El capitán, de treinta y pocos años, tenía la piel dorada, ojos negros límpidos y expresión sobria.

—Sí, gracias a la bendición de Alá. ¿Me hará usted el honor de tomar el té conmigo?

—Por supuesto. Le agradezco su hospitalidad.

Mientras sus hombres esperaban en los Humvee, Sam Daradar se sentó en la otra silla, cuyo asiento y respaldo eran más bajos que los de la silla del señor de la guerra. Era como si se sentara junto a un rey que presidiera en un trono. Aquellos pequeños detalles con que Ullah hacía recordar su poder le habrían hecho gracia, si no hubiera sido porque cada uno de ellos era un indicio mortal del entramado complejo de lealtades y de odios entre las tribus pastunes, y porque los afganos, en general, solían ser capaces de albergar más sentimientos antiextranjeros de lo que podían concebir los occidentales.

—Va usted de patrulla —dijo el señor de la guerra, dando muestras de un interés amable—. ¿Ha encontrado algo?

Sirvió el té en tazas dispuestas sobre la mesa de madera que estaba entre los dos.

—Solo el viento, el cielo y la tierra —dijo Sam, con una breve sonrisa.

—Así se habla, como un verdadero pastún. Nunca entenderé por qué emigró su familia a los Estados Unidos.

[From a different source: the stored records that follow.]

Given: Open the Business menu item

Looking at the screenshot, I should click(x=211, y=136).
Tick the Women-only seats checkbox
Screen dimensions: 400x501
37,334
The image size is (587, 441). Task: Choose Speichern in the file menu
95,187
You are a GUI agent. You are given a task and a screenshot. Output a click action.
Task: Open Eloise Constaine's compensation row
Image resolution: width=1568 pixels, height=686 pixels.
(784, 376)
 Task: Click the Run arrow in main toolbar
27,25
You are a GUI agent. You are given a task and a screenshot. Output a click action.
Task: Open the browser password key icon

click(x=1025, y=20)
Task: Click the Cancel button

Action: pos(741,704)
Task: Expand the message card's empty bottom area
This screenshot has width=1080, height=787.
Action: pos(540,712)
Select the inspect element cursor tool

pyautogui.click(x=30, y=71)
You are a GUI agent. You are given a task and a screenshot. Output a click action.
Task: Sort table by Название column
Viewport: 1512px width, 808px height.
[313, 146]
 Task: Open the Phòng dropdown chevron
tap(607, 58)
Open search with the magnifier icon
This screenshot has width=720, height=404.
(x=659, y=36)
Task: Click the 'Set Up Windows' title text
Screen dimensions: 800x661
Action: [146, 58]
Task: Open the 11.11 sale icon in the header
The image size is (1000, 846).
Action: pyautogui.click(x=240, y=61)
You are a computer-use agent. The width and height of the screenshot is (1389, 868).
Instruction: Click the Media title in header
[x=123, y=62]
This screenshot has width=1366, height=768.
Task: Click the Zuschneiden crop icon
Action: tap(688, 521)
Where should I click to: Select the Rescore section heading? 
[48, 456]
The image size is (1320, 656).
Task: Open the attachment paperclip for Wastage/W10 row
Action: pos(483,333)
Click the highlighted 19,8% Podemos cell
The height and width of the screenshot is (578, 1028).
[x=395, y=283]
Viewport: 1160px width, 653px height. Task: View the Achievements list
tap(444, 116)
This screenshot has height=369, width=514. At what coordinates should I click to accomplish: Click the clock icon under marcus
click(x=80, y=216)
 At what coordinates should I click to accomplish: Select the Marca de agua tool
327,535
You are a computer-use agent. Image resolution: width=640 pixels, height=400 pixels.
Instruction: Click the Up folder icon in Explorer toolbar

—Allí también tenemos nuestros grandes espacios abiertos. Venga usted a visitarme a Arizona alguna vez. Le enseñaré el Gran Cañón —dijo el capitán, y tomó un trago de té—. Hoy me han transmitido unas informaciones que pensé que le gustaría conocer a usted. Desde que ustedes nos ayudaron a expulsar a los talibanes y a los de Al Qaeda, hay en el país dos mil clínicas y escuelas nuevas, se están creando puestos de trabajo constantemente, y se ha reconstruido por completo el mercado de Jost. Casi siete millones de niños han recibido enseñanza primaria, el nuevo banco central es sólido, y la moneda es estable.

—Todo eso es bueno —dijo Ullah—. Me agrada.

Sonrió, exhibiendo una hilera de anchos dientes blancos.

—Sin embargo, hay muchos problemas —añadió—. Mire usted a su alrededor. Qué pobreza. Mi gente pasa hambre. Se debe a la corrupción de Kabul. Eso no lo puede resolver nadie.

También se debía a la corrupción de Ullah, pero Sam no estaba dispuesto a decirlo. Los países en vías de desarrollo tendían a tener bancos centrales y ejércitos relativamente eficientes, pero fuerzas policiales corruptas y despreciadas por la población; y Afganistán no era ninguna excepción a esta regla. También la corrupción explicaba por qué era más fácil construir carreteras que implantar la ley y el orden, por qué era más fácil construir una escuela que un Estado. Por mucha educación que hubiera, de nada le servía a un juez que tenía que hacer frente a jefes de la droga, dispuestos a asesinar a su familia. A la gente venida de fuera le resultaba casi imposible reformar un sistema como aquel; y, aunque a Ullah le gustaba considerar que funcionaba con independencia respecto de Kabul, formaba parte de un sistema muy deteriorado.